## Aim of the task
Reproduce the listing lines between the one holding "Image resolution: width=984" and the one holding "center [1202, 306].", inclusive, and omit the pictures.

## Supplied data

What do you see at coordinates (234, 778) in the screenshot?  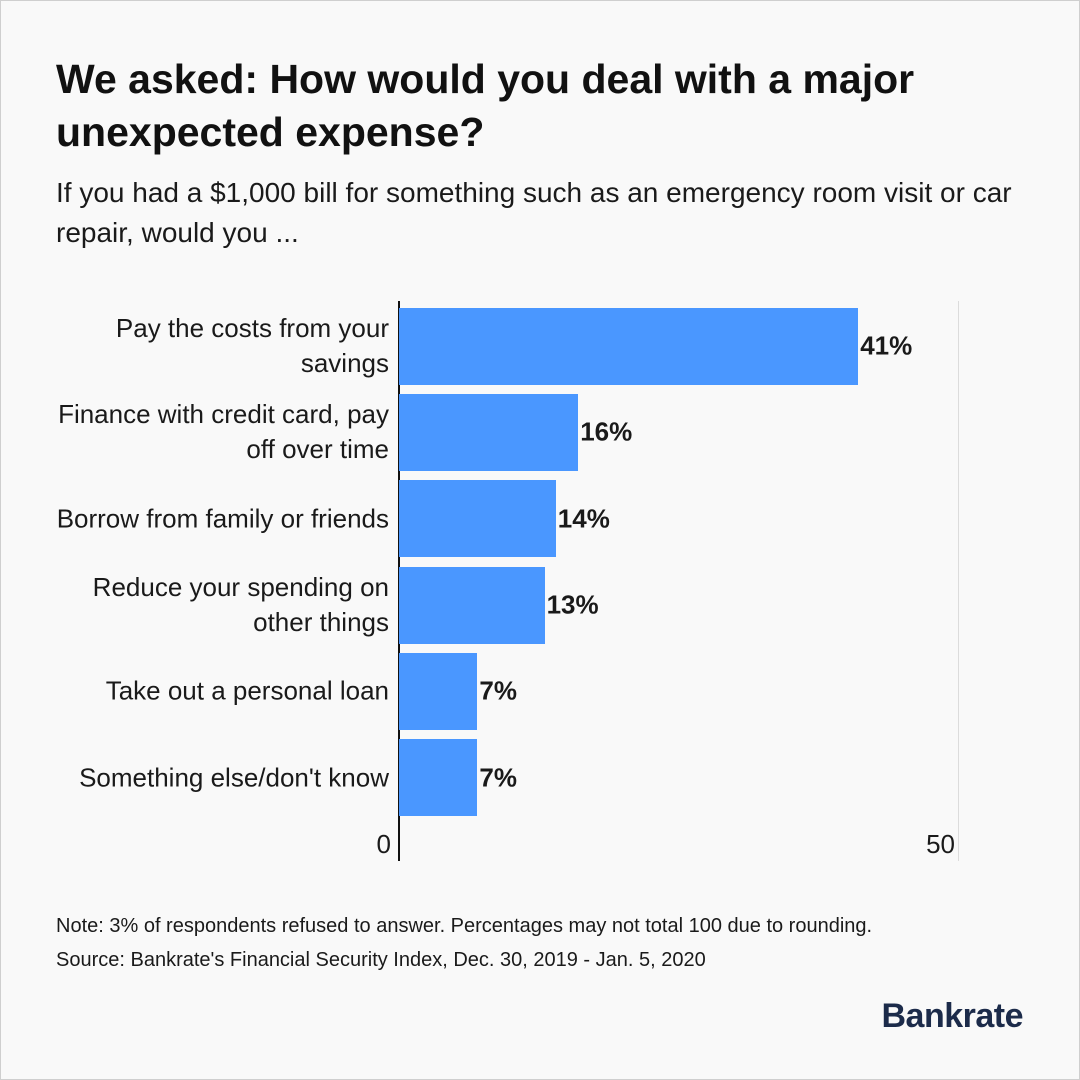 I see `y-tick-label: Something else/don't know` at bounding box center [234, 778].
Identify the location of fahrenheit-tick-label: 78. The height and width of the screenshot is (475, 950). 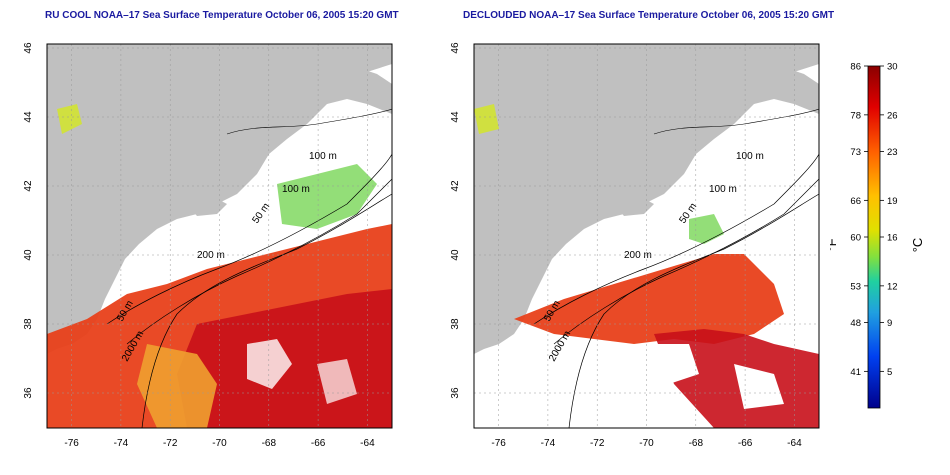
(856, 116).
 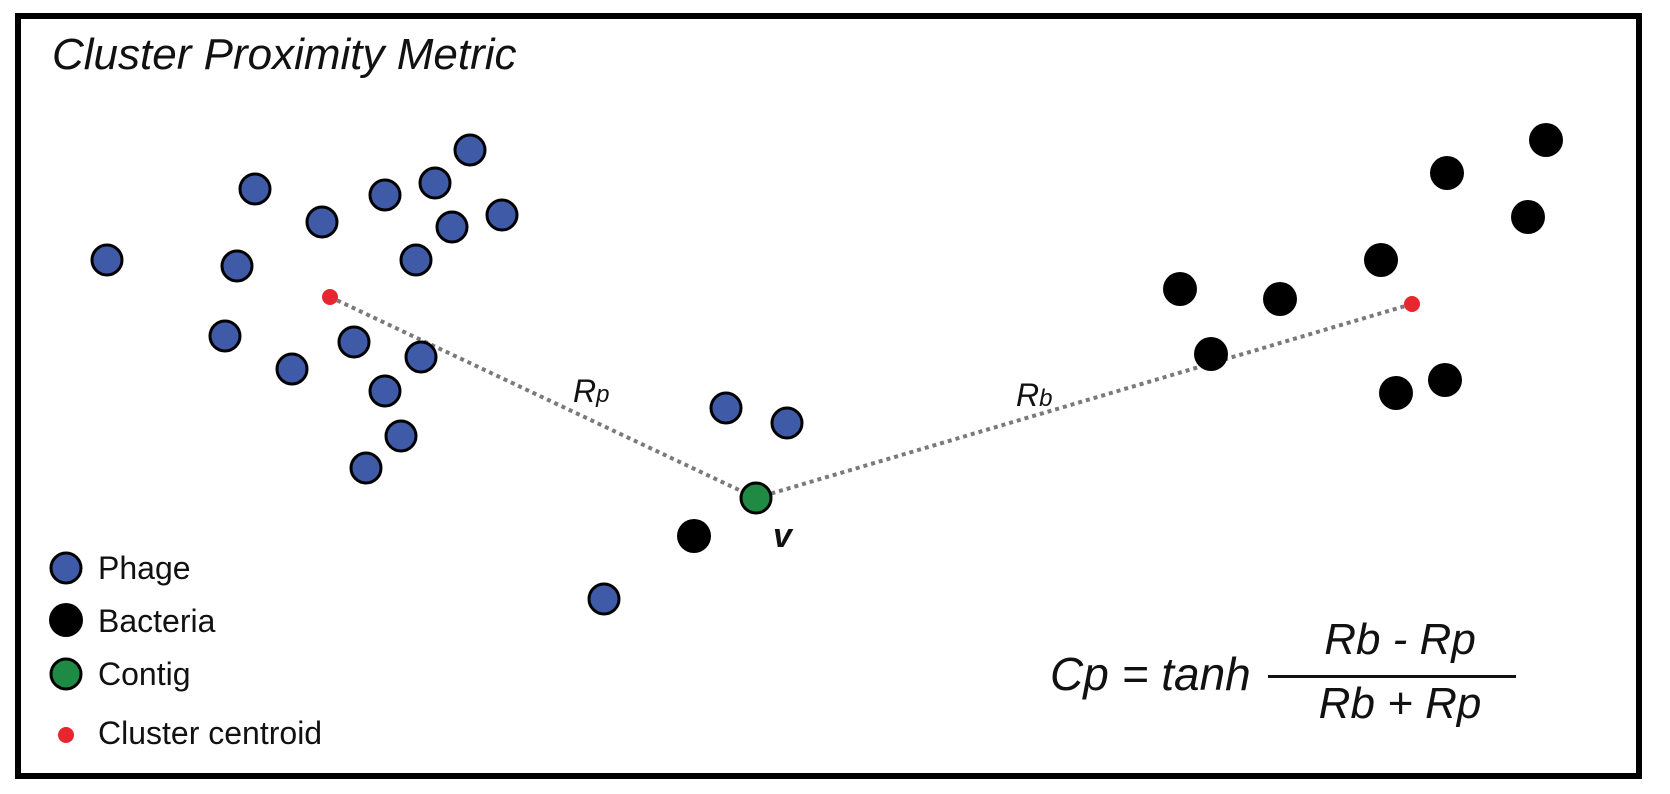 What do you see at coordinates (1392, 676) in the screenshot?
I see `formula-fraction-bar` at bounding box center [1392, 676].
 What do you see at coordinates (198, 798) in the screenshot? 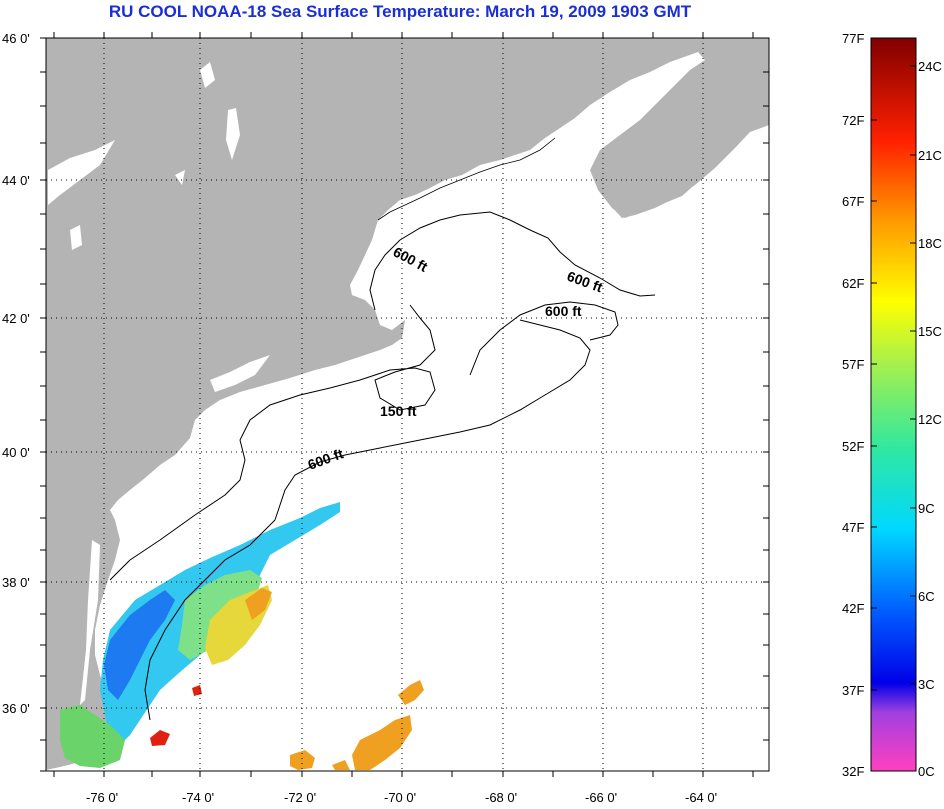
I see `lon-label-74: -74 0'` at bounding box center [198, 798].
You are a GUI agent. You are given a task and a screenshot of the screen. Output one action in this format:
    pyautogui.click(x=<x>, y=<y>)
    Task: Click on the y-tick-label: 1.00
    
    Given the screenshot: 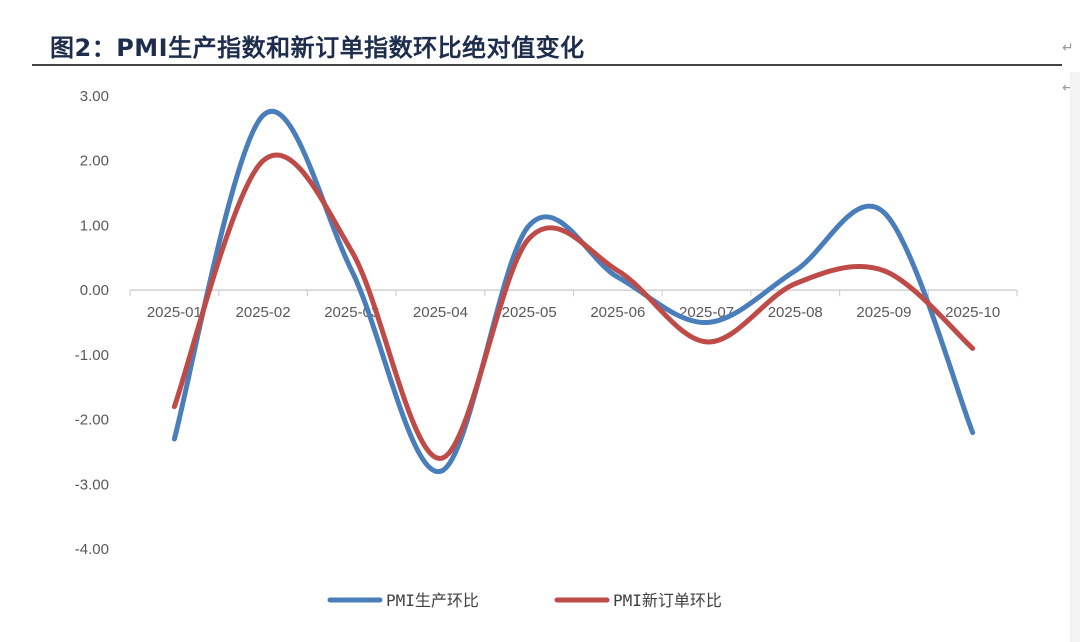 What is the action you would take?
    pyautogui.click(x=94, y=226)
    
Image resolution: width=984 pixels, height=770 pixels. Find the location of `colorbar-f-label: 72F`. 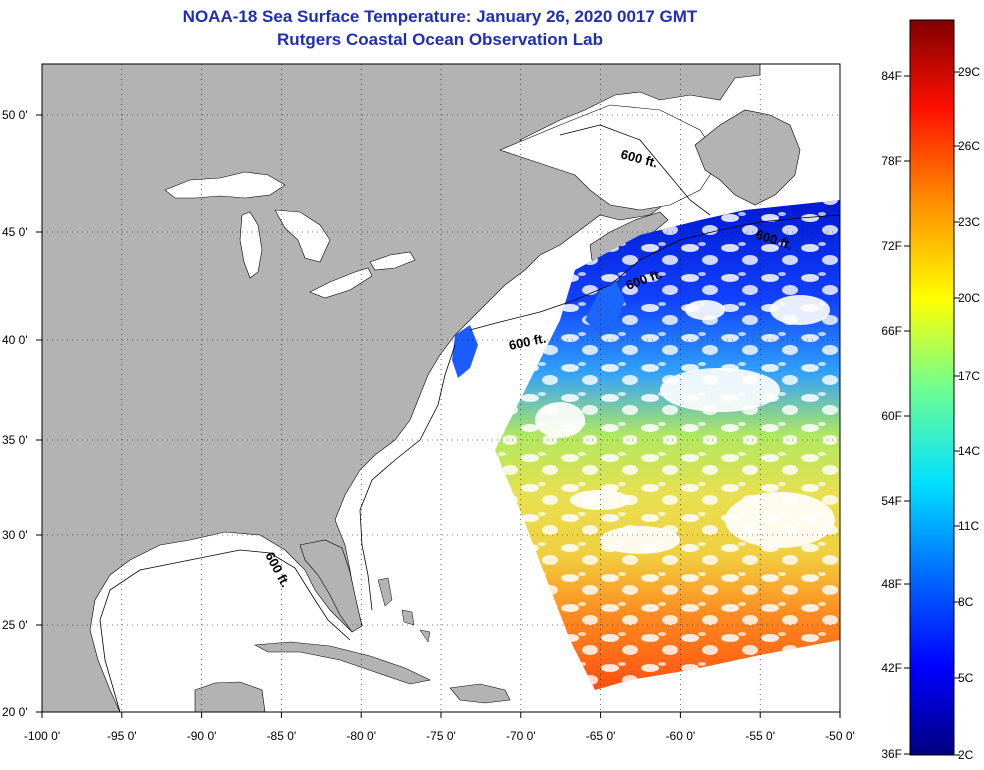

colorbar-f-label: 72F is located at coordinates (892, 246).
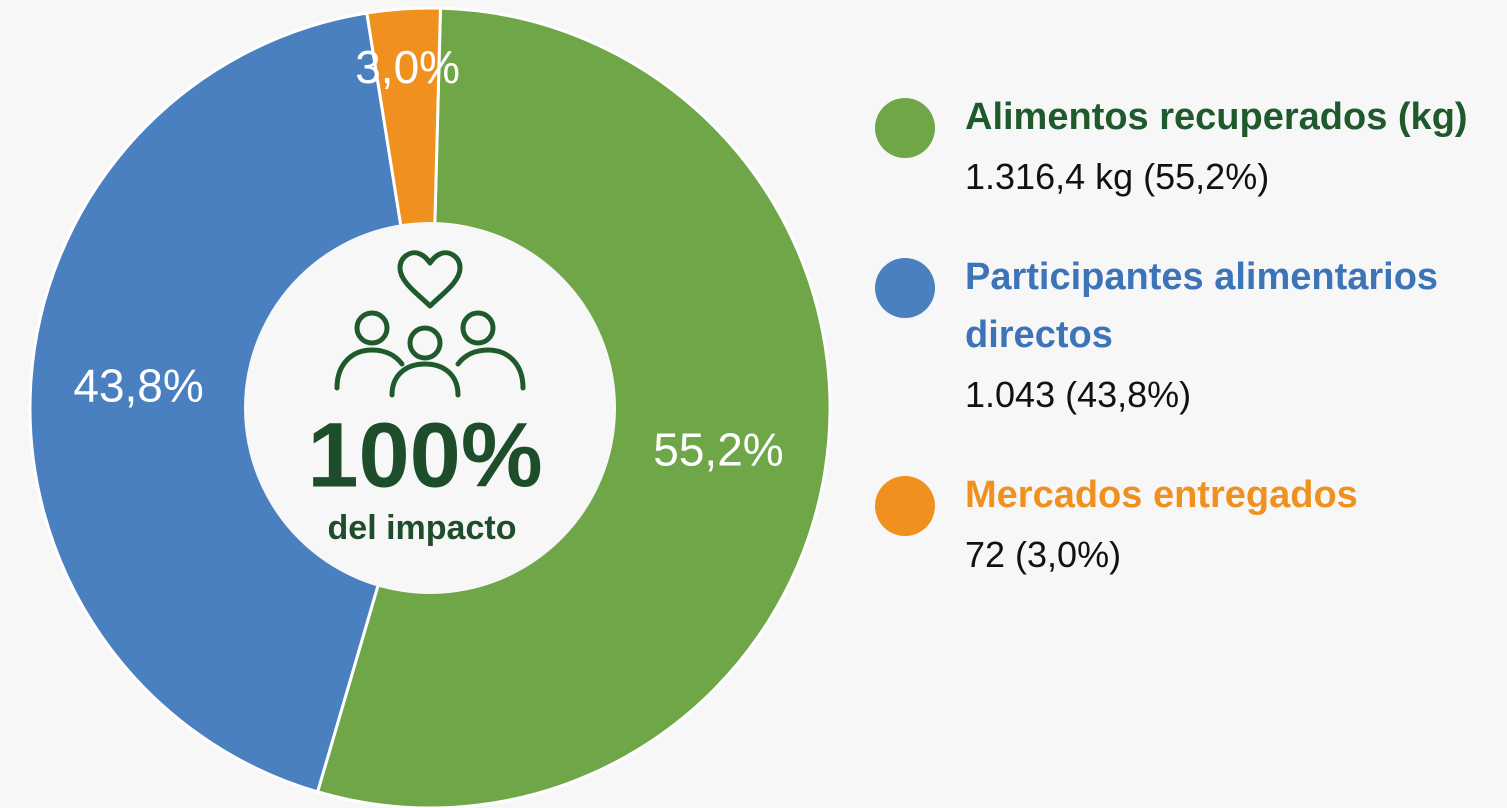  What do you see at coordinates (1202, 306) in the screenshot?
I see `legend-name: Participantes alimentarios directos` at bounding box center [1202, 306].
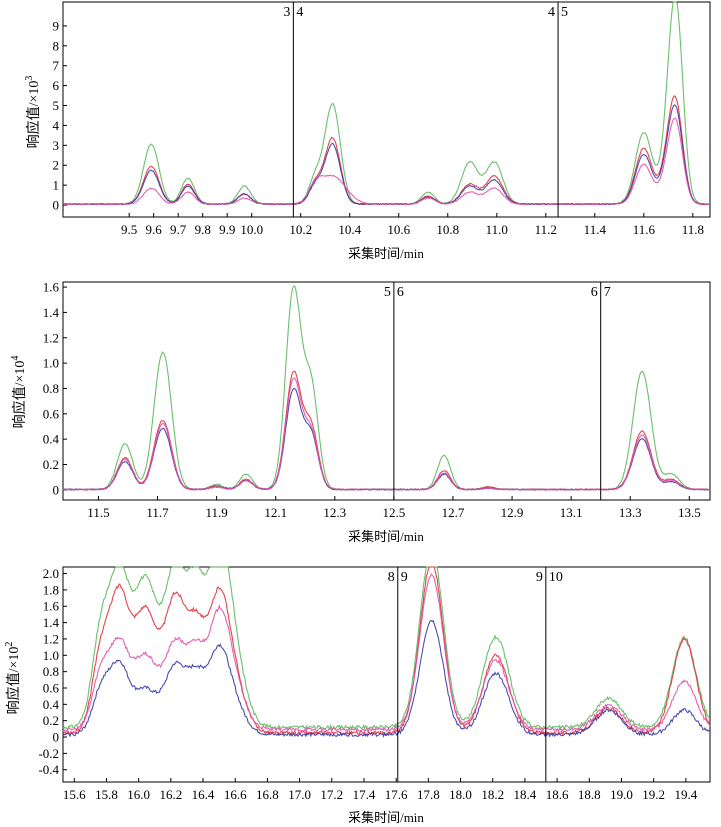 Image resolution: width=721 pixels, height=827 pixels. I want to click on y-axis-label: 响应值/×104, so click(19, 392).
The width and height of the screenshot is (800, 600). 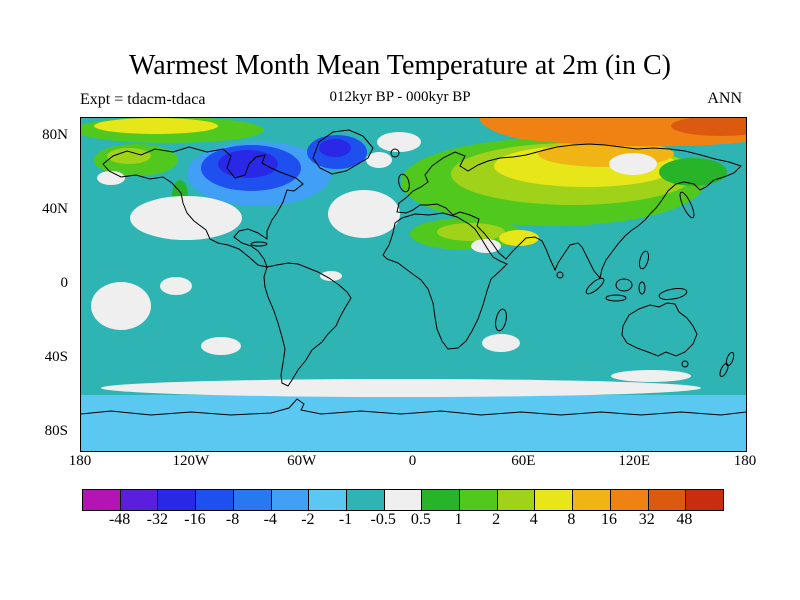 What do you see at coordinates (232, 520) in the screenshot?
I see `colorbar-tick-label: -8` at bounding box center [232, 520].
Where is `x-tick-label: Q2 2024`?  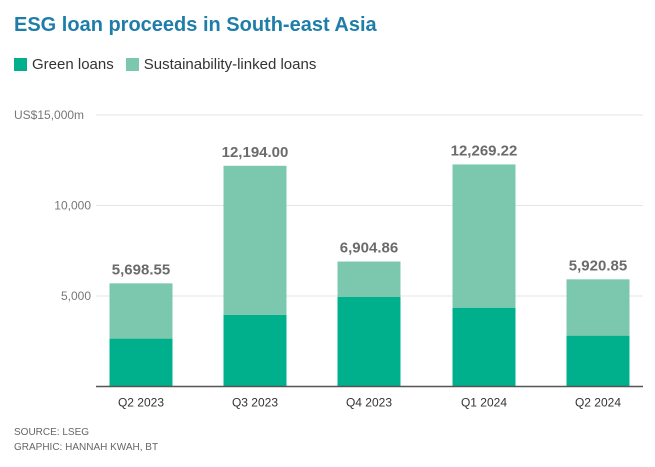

## Task solution
Image resolution: width=984 pixels, height=770 pixels. Find the location of `colorbar-f-label: 72F`. 

colorbar-f-label: 72F is located at coordinates (892, 246).
  What do you see at coordinates (1202, 306) in the screenshot?
I see `legend-name: Participantes alimentarios directos` at bounding box center [1202, 306].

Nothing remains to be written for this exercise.